• [PASSAGE PROVIDED]:
Page 211 - Daniel
P. 211
7:26–28 “‘But the court shall sit in judgment, and his dominion shall
be taken away, to be consumed and destroyed to the end. And the
kingdom and the dominion and the greatness of the kingdoms under
the whole heaven shall be given to the people of the saints of the Most
High; their kingdom shall be an everlasting kingdom, and all
dominions shall serve and obey them.’ Here is the end of the matter.
As for me, Daniel, my thoughts greatly alarmed me, and my color
changed, but I kept the matter in my heart.”
As Daniel had indicated, the interpreter confirmed the vision as
describing judgment upon the fourth beast and its ruler, the taking away
of his power to rule, and how he is destroyed, either at the end or
destroyed eternally. At the destruction of the fourth empire, the kingdom
then becomes the possession of God’s saints. This does not mean that
God will not rule, as verse 14 plainly states that dominion is given to the
Son of Man. But it does indicate that the kingdom will be for the benefit
and welfare of the saints in contrast to their previous experience of
persecution. Contrary to the preceding kingdoms, which are terminated
abruptly by God’s judgment, the final kingdom will be everlasting, and
in it all powers and peoples will serve and obey God.

• [WRITTEN INSTRUCTION A]:
Change "everlasting" to "eternal" in the commentary on Daniel, writing out the part starting at "Page 211 - Daniel" and ending at "of the matter.".
• [WRITTEN INSTRUCTION B]:
According to the commentary on Daniel, to whom does verse 14 state that dominion is given?
• [WRITTEN INSTRUCTION C]:
Carry on with the commentary on Daniel past its final sentence.

• [GIVEN RECORDS]:

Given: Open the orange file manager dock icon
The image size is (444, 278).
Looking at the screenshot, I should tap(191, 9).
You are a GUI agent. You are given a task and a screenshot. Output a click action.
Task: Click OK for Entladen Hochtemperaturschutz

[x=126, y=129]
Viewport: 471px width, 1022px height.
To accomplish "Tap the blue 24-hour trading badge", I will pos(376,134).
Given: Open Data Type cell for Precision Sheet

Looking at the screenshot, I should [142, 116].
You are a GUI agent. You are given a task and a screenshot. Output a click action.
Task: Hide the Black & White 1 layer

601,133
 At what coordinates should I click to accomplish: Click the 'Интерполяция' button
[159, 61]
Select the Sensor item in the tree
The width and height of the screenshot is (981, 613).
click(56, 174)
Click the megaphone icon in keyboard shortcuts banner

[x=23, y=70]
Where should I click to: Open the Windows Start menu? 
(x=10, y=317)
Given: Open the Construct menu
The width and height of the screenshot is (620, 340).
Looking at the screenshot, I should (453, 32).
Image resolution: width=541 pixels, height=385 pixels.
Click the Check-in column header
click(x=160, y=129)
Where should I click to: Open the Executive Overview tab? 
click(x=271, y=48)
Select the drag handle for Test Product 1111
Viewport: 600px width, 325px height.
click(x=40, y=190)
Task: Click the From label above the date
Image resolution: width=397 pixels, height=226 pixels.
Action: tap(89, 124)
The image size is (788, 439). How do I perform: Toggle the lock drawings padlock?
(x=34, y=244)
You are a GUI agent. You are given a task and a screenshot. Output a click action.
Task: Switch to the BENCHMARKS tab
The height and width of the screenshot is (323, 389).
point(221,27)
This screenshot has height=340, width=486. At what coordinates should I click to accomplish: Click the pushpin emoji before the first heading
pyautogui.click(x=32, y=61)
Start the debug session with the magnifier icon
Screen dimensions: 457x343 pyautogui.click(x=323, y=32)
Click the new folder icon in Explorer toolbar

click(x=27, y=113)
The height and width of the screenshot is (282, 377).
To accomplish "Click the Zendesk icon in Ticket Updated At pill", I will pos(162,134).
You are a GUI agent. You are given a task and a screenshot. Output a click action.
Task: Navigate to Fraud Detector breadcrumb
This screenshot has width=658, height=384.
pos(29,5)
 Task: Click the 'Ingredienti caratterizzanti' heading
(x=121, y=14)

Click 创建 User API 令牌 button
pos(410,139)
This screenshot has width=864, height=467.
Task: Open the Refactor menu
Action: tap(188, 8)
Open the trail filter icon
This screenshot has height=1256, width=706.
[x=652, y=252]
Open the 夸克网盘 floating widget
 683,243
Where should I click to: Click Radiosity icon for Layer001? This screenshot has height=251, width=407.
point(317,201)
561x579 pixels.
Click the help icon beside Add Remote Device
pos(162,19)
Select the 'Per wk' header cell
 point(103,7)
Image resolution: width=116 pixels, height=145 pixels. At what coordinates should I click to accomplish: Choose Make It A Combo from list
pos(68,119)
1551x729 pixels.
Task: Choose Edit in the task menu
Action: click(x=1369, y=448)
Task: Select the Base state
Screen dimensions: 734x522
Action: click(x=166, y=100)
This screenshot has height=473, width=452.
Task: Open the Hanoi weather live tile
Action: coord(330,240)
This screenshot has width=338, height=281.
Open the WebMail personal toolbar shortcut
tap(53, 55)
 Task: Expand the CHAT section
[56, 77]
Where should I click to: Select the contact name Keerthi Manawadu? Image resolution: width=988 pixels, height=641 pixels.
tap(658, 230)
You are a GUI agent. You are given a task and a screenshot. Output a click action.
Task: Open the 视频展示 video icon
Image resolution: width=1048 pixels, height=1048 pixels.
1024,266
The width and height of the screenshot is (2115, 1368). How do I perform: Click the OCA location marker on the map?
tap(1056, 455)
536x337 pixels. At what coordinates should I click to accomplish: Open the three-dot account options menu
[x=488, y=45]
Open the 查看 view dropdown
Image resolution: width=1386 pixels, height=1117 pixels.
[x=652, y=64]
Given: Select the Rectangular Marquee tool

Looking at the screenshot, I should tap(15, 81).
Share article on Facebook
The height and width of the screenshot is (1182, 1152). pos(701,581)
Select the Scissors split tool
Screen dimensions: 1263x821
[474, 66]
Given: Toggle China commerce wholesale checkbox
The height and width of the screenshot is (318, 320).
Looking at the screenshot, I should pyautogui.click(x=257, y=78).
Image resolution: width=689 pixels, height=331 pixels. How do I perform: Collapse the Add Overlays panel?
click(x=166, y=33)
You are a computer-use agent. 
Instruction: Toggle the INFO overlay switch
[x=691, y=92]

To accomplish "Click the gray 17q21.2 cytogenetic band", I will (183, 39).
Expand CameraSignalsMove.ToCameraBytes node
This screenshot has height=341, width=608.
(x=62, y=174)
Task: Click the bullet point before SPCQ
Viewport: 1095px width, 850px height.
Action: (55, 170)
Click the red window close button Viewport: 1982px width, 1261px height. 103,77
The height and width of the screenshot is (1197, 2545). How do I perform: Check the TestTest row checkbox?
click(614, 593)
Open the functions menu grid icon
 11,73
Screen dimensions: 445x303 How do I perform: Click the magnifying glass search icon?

• [RESPONSE A]:
Page 211 - Daniel
P. 211
7:26–28 “‘But the court shall sit in judgment, and his dominion shall
be taken away, to be consumed and destroyed to the end. And the
kingdom and the dominion and the greatness of the kingdoms under
the whole heaven shall be given to the people of the saints of the Most
High; their kingdom shall be an eternal kingdom, and all
dominions shall serve and obey them.’ Here is the end of the matter.

• [RESPONSE B]:
The Son of Man.

• [RESPONSE C]:
Daniel then penned a postscript to the interpretation of the vision. He
described again how his thoughts troubled him, but he kept the matter
in his heart, that is, did not reveal it to others. Thus ends one of the
great chapters of the Bible that conservative scholars recognize as a
panoramic view of future events revealed to Daniel in the sixth century
B.C.
Until the rise of modern criticism, the majority view was that the
fourth kingdom is Rome. There is nothing in this chapter to alter the
conclusion that Rome’s final state has not yet been fulfilled, and that it is
a genuine prophetic revelation of God’s program for human history.
Today, when attention is again being riveted upon the Middle East, and
particularly upon Israel, these issues are not merely of academic interest
because they are the key to the present movement of history in
anticipation of what lies ahead.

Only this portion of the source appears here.